Two days before the Michigan men’s basketball team’s thrashing of Indiana, Eli Brooks leaned against the blue curtains of the Crisler Center media room, his blue mesh practice pinnie almost blending in.

The junior guard fielded questions, most of which had nothing to do with the Hoosiers. Instead, he was asked to discuss the Wolverines’ recent revival.

A conversation like Friday’s seemed unthinkable less than three weeks ago, when senior point guard Zavier Simpson was suspended for the Wolverines’ trip to Lincoln in the midst of the program’s longest losing streak in five years. With junior forward Isaiah Livers already unavailable due to a groin injury, a loss to lowly Nebraska could’ve put the nail in Michigan’s coffin.

That night, however, marked an inflection point. And since losing four straight Big Ten games from Jan. 12-26, the Wolverines have won five of their last six, evening their conference record in the process.

“It feels like the Bahamas again,” Brooks said Friday.

The most telling part? He wasn’t even going out on a limb.

Paradise Island, of course, was where Michigan first put itself in the early national-title conversation. The Wolverines rolled to a pair of top-10 wins in a hotel ballroom during Thanksgiving week, punctuating the first month of the Juwan Howard era with a No. 4 national ranking.
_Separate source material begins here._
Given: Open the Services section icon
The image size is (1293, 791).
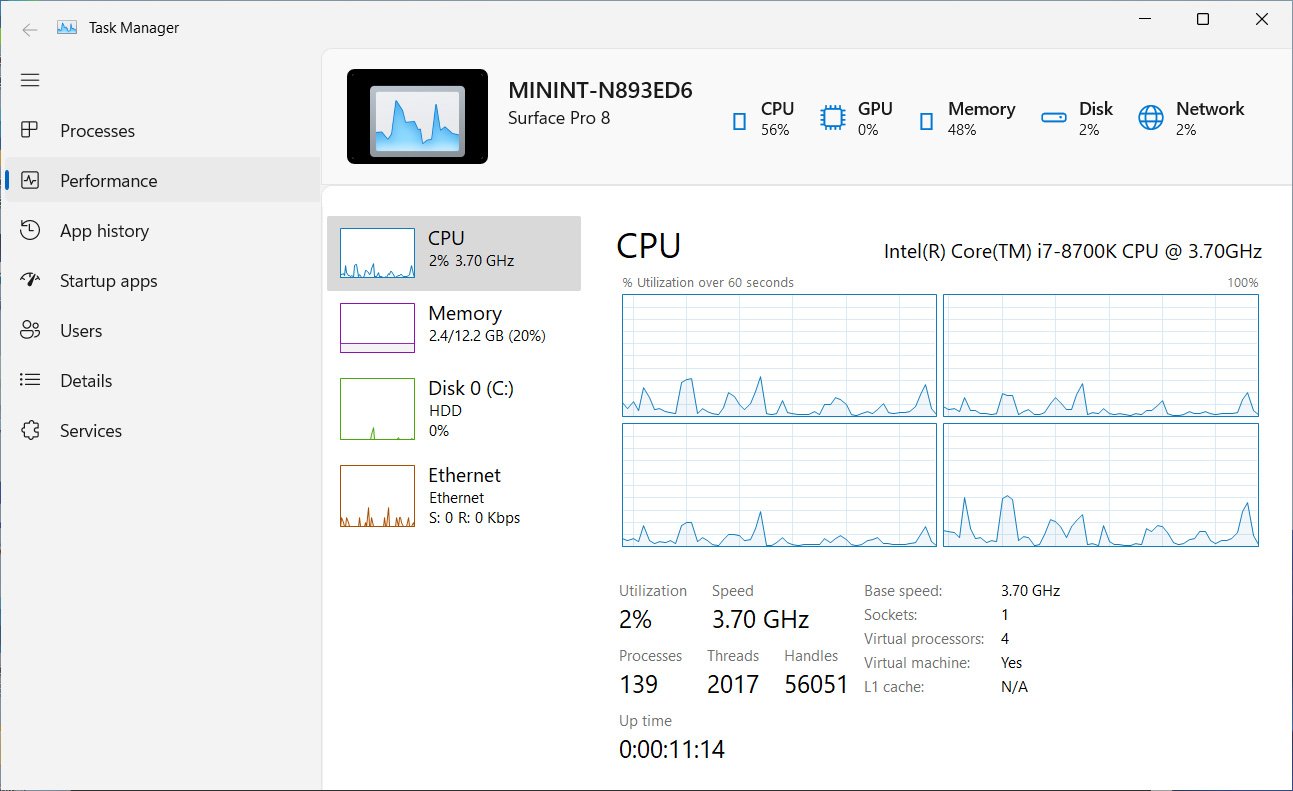Looking at the screenshot, I should [x=30, y=430].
And after limping to a 3-8 record against high-major opponents in December and January, the Michigan of February is playing the same brand of basketball it did in November. In the last 10 days alone, the Wolverines have knocked off Michigan State and cruised to blowout wins against Northwestern and Indiana.
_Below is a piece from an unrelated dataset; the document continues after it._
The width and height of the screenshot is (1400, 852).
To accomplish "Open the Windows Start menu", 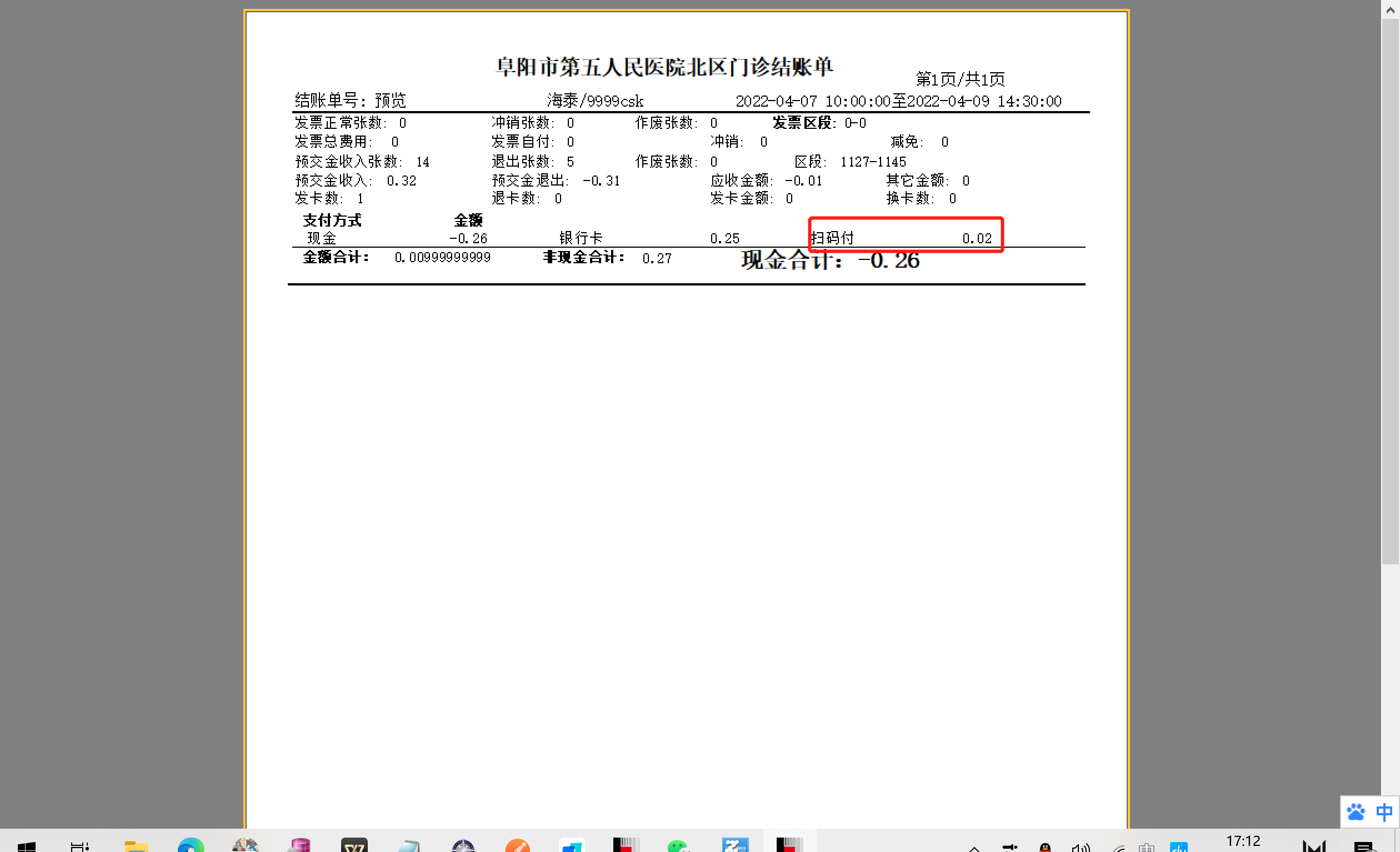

“It feels like we’re back to the beginning of the year a little bit,” sophomore forward Brandon Johns Jr. said Sunday. “We’re all so connected, trusting each other, knocking down shots. … We’re having more team bonding sessions. We’re getting to know each other more, understanding each other as well.”

Added Brooks: “People are having fun and you can see the smiles. Before the Northwestern game, something coach Howard preached was, ‘Go out there and have fun.’ I feel like sometimes you get lost that it’s a basketball game. We lose that sometimes, just having smiles on everyone’s faces.”
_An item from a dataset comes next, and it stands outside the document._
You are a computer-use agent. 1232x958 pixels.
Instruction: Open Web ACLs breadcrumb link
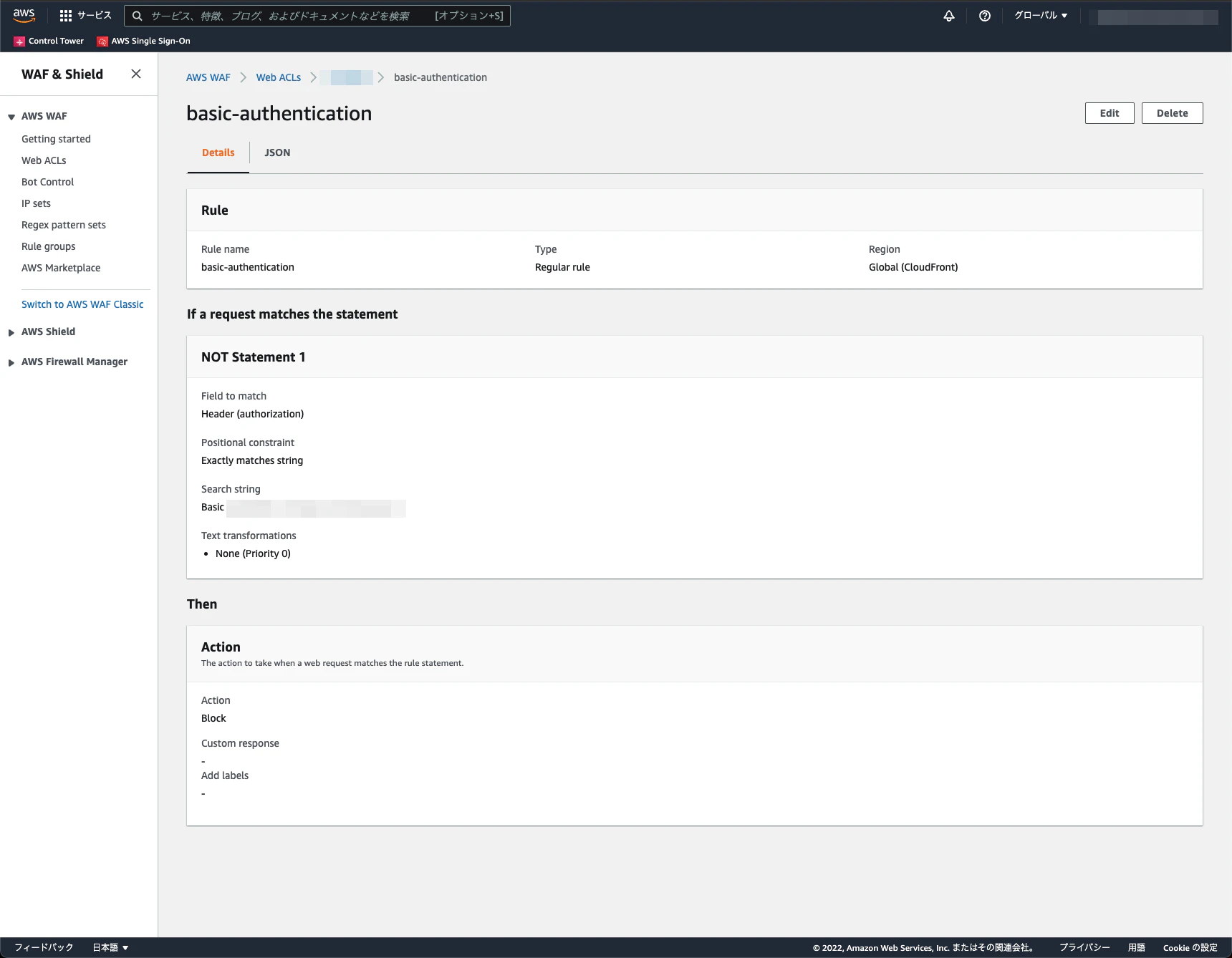tap(279, 77)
Winning helps, especially when it’s against an in-state rival or by margins of 20-plus over teams at the bottom of the conference standings. This elite level of winning, however, is comparable to the Wolverines’ victories over Gonzaga and North Carolina in the Bahamas. Albeit a small sample size, Michigan has been the best team in the nation over its last five games, according to Bart Torvik’s power rating.

Though he suffered an ankle injury on Sunday — a “tweak,” according to Johns — Livers’s return from injury has improved the Wolverines’ 3-point shooting, defense and confidence. Most importantly, though, one of their most impactful leaders is now more than just a voice coming from the bench.

But above all, Howard is beginning to come into his own as a coach. His hiring marked a storied icon’s return to Crisler Center, though he had no head coaching experience prior to this season outside of the low-stakes NBA Summer League.

Even as the successor to one of the finest minds in college basketball, Howard’s NBA-style philosophies were unsurprisingly new to a team full of athletes recruited to play a role in previous coach John Beilein’s system.

“Some of our players probably never played in a defensive scheme like what I taught, what I brought to the program,” Howard said Sunday. “They bought in, for sure, but it takes time and development. It’s not always going to click right away. The beauty of it is they trusted and continued building the habits and getting better with it.

“… We’re getting better as the season goes. I didn’t expect for us to have a great start like we did, but it was beautiful to get off to a good start. But it takes time for a group to learn a new system on the defensive end as well as the offensive end.”

It took losing, it took slumps and, most of all, it took time. But now, spurred by the return of Livers, it most certainly appears the Wolverines are beyond their learning curve.

And because of it, a season that once seemed earmarked for a disappointing finish now has a new life.